Exercise:
Every record is to be returned as written, with no omissions.

(Stored items from a collection)

◆ ◆ ◆ ◆ ◆

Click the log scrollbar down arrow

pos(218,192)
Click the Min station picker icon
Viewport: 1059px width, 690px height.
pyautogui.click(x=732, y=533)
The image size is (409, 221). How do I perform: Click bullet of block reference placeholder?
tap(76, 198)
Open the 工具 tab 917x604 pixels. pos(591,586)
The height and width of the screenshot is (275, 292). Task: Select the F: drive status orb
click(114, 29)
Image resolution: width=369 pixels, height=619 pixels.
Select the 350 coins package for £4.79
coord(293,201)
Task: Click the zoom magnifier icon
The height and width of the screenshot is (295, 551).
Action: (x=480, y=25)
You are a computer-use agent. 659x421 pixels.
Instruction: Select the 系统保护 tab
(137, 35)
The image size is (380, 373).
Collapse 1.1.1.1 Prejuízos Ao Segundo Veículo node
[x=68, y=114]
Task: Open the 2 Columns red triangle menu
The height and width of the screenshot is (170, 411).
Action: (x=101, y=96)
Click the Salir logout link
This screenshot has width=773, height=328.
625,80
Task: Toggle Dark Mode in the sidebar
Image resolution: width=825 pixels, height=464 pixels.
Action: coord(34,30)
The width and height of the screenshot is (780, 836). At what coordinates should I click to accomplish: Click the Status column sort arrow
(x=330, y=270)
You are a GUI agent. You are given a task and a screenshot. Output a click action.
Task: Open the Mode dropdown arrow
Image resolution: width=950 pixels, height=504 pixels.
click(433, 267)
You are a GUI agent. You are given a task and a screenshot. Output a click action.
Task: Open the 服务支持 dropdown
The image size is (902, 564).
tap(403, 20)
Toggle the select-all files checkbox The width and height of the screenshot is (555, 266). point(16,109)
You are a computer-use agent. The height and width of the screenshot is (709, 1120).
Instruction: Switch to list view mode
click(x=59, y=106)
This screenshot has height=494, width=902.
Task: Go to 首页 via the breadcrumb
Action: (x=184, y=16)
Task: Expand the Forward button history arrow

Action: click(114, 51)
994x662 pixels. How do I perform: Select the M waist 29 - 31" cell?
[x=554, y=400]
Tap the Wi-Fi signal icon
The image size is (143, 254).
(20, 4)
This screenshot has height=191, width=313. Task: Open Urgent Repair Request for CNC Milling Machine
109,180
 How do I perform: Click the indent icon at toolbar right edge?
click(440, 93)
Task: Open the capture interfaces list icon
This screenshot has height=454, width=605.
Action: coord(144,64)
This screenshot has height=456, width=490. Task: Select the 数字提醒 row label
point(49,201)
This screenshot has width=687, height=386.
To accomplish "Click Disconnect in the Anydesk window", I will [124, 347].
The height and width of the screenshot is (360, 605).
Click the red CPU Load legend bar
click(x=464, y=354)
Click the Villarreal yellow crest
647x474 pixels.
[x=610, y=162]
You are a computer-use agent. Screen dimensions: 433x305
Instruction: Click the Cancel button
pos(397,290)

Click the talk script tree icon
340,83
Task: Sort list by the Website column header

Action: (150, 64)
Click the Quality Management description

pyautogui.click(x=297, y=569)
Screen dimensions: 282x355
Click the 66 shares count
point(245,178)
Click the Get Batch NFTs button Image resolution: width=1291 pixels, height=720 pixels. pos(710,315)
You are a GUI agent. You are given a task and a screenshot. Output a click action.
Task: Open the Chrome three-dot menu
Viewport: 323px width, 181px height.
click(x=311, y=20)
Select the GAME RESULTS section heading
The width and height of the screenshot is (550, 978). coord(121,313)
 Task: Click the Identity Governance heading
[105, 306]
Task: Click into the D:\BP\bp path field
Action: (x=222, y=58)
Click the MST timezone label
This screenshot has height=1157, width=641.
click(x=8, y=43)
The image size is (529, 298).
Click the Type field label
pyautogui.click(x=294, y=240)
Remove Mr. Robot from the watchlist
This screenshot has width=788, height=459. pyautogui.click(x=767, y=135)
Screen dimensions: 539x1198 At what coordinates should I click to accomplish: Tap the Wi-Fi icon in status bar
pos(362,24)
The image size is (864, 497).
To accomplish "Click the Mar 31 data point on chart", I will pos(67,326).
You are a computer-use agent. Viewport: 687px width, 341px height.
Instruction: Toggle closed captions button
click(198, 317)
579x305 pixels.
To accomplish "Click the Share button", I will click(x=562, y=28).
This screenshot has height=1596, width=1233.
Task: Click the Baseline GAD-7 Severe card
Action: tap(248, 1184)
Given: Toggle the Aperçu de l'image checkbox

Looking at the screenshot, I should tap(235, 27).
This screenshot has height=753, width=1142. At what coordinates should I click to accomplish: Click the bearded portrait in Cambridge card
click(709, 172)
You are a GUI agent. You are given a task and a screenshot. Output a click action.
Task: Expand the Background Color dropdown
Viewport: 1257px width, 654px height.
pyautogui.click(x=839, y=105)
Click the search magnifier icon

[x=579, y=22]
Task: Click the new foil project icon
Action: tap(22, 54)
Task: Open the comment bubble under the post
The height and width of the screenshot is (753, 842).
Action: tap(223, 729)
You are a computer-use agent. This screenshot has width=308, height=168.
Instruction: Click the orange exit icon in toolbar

◆ ◆ ◆ ◆ ◆

Output below:
Click the log scrollbar down arrow

pos(218,192)
Click the Min station picker icon
Viewport: 1059px width, 690px height.
pyautogui.click(x=732, y=533)
The image size is (409, 221). How do I perform: Click bullet of block reference placeholder?
tap(76, 198)
Open the 工具 tab 917x604 pixels. pos(591,586)
The height and width of the screenshot is (275, 292). Task: Select the F: drive status orb
click(114, 29)
Image resolution: width=369 pixels, height=619 pixels.
Select the 350 coins package for £4.79
coord(293,201)
Task: Click the zoom magnifier icon
The height and width of the screenshot is (295, 551).
Action: (x=480, y=25)
You are a computer-use agent. 659x421 pixels.
Instruction: Select the 系统保护 tab
(137, 35)
The image size is (380, 373).
Collapse 1.1.1.1 Prejuízos Ao Segundo Veículo node
[x=68, y=114]
Task: Open the 2 Columns red triangle menu
The height and width of the screenshot is (170, 411).
Action: (x=101, y=96)
Click the Salir logout link
This screenshot has width=773, height=328.
625,80
Task: Toggle Dark Mode in the sidebar
Image resolution: width=825 pixels, height=464 pixels.
Action: coord(34,30)
The width and height of the screenshot is (780, 836). At what coordinates should I click to accomplish: Click the Status column sort arrow
(x=330, y=270)
You are a GUI agent. You are given a task and a screenshot. Output a click action.
Task: Open the Mode dropdown arrow
Image resolution: width=950 pixels, height=504 pixels.
click(433, 267)
You are a GUI agent. You are given a task and a screenshot. Output a click action.
Task: Open the 服务支持 dropdown
The image size is (902, 564).
tap(403, 20)
Toggle the select-all files checkbox The width and height of the screenshot is (555, 266). point(16,109)
You are a computer-use agent. The height and width of the screenshot is (709, 1120).
Instruction: Switch to list view mode
click(x=59, y=106)
This screenshot has height=494, width=902.
Task: Go to 首页 via the breadcrumb
Action: (x=184, y=16)
Task: Expand the Forward button history arrow

Action: click(114, 51)
994x662 pixels. How do I perform: Select the M waist 29 - 31" cell?
[x=554, y=400]
Tap the Wi-Fi signal icon
The image size is (143, 254).
(20, 4)
This screenshot has height=191, width=313. Task: Open Urgent Repair Request for CNC Milling Machine
109,180
 How do I perform: Click the indent icon at toolbar right edge?
click(440, 93)
Task: Open the capture interfaces list icon
This screenshot has height=454, width=605.
Action: coord(144,64)
This screenshot has height=456, width=490. Task: Select the 数字提醒 row label
point(49,201)
This screenshot has width=687, height=386.
To accomplish "Click Disconnect in the Anydesk window", I will [124, 347].
The height and width of the screenshot is (360, 605).
Click the red CPU Load legend bar
click(x=464, y=354)
Click the Villarreal yellow crest
647x474 pixels.
[x=610, y=162]
You are a computer-use agent. Screen dimensions: 433x305
Instruction: Click the Cancel button
pos(397,290)

Click the talk script tree icon
340,83
Task: Sort list by the Website column header

Action: (150, 64)
Click the Quality Management description

pyautogui.click(x=297, y=569)
Screen dimensions: 282x355
Click the 66 shares count
point(245,178)
Click the Get Batch NFTs button Image resolution: width=1291 pixels, height=720 pixels. pos(710,315)
You are a GUI agent. You are given a task and a screenshot. Output a click action.
Task: Open the Chrome three-dot menu
Viewport: 323px width, 181px height.
click(x=311, y=20)
Select the GAME RESULTS section heading
The width and height of the screenshot is (550, 978). coord(121,313)
 Task: Click the Identity Governance heading
[105, 306]
Task: Click into the D:\BP\bp path field
Action: (x=222, y=58)
Click the MST timezone label
This screenshot has height=1157, width=641.
click(x=8, y=43)
The image size is (529, 298).
Click the Type field label
pyautogui.click(x=294, y=240)
Remove Mr. Robot from the watchlist
This screenshot has width=788, height=459. pyautogui.click(x=767, y=135)
Screen dimensions: 539x1198 At what coordinates should I click to accomplish: Tap the Wi-Fi icon in status bar
pos(362,24)
The image size is (864, 497).
To accomplish "Click the Mar 31 data point on chart", I will pos(67,326).
You are a computer-use agent. Viewport: 687px width, 341px height.
Instruction: Toggle closed captions button
click(198, 317)
579x305 pixels.
To accomplish "Click the Share button", I will click(x=562, y=28).
This screenshot has height=1596, width=1233.
Task: Click the Baseline GAD-7 Severe card
Action: tap(248, 1184)
Given: Toggle the Aperçu de l'image checkbox

Looking at the screenshot, I should tap(235, 27).
This screenshot has height=753, width=1142. At what coordinates should I click to accomplish: Click the bearded portrait in Cambridge card
click(709, 172)
You are a GUI agent. You are given a task and a screenshot. Output a click action.
Task: Expand the Background Color dropdown
Viewport: 1257px width, 654px height.
pyautogui.click(x=839, y=105)
Click the search magnifier icon

[x=579, y=22]
Task: Click the new foil project icon
Action: tap(22, 54)
Task: Open the comment bubble under the post
The height and width of the screenshot is (753, 842).
Action: tap(223, 729)
You are a computer-use agent. This screenshot has width=308, height=168.
Instruction: Click the orange exit icon in toolbar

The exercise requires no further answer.